**Data for this task:**
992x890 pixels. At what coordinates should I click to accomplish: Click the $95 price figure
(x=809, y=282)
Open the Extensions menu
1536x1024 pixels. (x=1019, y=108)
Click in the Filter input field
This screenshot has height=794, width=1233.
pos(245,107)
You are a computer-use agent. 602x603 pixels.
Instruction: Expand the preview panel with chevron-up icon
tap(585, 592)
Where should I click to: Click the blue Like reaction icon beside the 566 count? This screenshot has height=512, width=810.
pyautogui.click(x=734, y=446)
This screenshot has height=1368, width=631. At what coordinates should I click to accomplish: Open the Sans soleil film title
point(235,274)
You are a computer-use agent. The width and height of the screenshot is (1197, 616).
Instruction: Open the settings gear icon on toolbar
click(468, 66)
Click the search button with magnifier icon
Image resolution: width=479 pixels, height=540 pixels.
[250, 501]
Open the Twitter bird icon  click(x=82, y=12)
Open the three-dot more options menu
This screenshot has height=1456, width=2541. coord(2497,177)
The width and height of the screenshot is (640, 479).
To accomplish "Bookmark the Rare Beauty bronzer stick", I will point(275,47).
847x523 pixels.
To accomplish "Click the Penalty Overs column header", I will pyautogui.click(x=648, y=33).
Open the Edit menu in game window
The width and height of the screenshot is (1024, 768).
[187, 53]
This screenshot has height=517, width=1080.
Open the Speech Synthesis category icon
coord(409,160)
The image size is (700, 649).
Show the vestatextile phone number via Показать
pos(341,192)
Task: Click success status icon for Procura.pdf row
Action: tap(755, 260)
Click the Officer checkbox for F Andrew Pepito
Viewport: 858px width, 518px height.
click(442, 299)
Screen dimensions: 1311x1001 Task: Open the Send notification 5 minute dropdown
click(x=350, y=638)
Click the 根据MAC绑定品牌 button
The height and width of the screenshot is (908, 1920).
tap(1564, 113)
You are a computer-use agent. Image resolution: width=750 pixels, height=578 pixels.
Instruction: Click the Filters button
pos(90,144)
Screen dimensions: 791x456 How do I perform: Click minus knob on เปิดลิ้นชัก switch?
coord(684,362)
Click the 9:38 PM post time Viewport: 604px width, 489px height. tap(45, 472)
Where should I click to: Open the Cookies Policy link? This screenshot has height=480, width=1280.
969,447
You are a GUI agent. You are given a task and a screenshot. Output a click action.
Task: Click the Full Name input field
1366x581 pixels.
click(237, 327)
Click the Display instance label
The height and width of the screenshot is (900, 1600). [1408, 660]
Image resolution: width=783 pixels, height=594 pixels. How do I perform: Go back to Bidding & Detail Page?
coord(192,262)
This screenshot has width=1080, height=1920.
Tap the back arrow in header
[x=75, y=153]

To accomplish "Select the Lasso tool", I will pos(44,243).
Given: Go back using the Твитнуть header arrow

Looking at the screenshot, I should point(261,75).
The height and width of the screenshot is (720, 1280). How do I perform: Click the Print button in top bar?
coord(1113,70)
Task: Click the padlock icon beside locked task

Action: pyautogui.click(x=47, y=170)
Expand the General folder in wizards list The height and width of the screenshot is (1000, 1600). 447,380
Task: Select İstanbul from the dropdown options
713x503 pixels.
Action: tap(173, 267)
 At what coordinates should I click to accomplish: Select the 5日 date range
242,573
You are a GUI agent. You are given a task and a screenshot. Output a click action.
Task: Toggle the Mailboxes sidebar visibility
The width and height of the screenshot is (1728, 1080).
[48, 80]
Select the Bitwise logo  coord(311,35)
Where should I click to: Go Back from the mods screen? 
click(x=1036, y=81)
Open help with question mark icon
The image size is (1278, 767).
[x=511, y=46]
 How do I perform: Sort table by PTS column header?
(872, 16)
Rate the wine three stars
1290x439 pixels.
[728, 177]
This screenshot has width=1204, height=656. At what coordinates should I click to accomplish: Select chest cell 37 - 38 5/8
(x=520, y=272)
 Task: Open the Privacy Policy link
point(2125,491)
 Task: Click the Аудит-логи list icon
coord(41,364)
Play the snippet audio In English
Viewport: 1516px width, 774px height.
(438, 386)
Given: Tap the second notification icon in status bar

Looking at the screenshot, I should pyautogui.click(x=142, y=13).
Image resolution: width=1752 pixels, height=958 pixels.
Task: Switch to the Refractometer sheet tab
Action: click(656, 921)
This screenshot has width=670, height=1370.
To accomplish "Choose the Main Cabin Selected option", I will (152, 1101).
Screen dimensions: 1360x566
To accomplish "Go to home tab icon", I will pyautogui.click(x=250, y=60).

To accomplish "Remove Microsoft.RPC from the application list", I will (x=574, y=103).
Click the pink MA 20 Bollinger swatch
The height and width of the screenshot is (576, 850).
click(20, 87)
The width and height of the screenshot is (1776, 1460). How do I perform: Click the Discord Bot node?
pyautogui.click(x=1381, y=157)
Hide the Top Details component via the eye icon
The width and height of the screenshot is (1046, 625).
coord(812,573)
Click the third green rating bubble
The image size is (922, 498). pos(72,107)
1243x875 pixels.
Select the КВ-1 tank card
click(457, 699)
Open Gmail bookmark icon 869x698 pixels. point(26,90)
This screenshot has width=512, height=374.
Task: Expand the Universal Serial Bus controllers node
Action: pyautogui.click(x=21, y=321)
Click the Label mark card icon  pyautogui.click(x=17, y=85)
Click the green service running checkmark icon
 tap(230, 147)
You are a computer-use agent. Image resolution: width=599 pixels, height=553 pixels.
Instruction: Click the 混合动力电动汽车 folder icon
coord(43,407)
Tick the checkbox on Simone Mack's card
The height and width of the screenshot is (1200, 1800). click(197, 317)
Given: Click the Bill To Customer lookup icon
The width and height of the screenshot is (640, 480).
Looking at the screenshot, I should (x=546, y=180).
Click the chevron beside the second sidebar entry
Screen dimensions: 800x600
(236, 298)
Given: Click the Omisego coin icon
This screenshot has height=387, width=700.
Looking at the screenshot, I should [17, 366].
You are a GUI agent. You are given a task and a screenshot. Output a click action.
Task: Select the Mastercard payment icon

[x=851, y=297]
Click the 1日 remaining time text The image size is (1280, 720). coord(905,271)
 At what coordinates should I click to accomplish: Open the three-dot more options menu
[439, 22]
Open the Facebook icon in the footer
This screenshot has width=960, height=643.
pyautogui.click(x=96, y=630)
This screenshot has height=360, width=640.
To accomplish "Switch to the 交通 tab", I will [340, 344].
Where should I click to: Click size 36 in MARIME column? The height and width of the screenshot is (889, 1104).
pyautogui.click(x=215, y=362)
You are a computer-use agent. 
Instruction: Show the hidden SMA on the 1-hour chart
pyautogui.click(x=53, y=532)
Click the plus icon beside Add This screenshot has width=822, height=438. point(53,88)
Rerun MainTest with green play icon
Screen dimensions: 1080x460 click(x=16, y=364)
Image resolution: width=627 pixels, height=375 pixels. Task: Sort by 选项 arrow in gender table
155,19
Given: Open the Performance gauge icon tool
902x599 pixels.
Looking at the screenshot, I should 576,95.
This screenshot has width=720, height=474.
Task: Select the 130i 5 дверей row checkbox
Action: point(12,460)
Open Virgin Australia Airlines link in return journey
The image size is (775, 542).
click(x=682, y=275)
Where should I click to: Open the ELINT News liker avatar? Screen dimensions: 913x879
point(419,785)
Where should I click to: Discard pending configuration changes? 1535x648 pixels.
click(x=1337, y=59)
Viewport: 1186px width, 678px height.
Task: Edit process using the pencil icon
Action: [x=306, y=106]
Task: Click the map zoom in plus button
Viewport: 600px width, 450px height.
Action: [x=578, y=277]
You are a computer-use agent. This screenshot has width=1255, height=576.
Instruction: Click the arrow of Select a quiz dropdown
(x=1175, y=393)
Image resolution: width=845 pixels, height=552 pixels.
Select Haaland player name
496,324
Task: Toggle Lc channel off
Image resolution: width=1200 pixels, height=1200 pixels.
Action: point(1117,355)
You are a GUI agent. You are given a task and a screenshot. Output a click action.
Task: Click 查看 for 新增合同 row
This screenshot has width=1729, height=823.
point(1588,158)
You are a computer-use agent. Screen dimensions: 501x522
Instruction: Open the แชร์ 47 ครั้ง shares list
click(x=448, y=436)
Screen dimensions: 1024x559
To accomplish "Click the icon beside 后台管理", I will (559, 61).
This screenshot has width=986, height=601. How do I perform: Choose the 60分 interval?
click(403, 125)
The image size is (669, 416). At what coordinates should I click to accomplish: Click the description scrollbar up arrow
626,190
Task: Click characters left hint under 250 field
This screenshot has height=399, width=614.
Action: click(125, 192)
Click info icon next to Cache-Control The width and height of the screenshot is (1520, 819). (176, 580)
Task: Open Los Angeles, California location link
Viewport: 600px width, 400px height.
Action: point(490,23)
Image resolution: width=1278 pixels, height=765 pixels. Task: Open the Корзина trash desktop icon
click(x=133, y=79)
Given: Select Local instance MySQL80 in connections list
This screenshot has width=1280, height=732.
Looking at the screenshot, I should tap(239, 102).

**Task instructions:**
Of the entries above, repeat exactly the lines from the line with "Task: Click the padlock" through the line with "Task: Toggle the Mailboxes sidebar visibility", both of them included.

**Answer box:**
Task: Click the padlock icon beside locked task

Action: pyautogui.click(x=47, y=170)
Expand the General folder in wizards list The height and width of the screenshot is (1000, 1600). 447,380
Task: Select İstanbul from the dropdown options
713x503 pixels.
Action: tap(173, 267)
 At what coordinates should I click to accomplish: Select the 5日 date range
242,573
You are a GUI agent. You are given a task and a screenshot. Output a click action.
Task: Toggle the Mailboxes sidebar visibility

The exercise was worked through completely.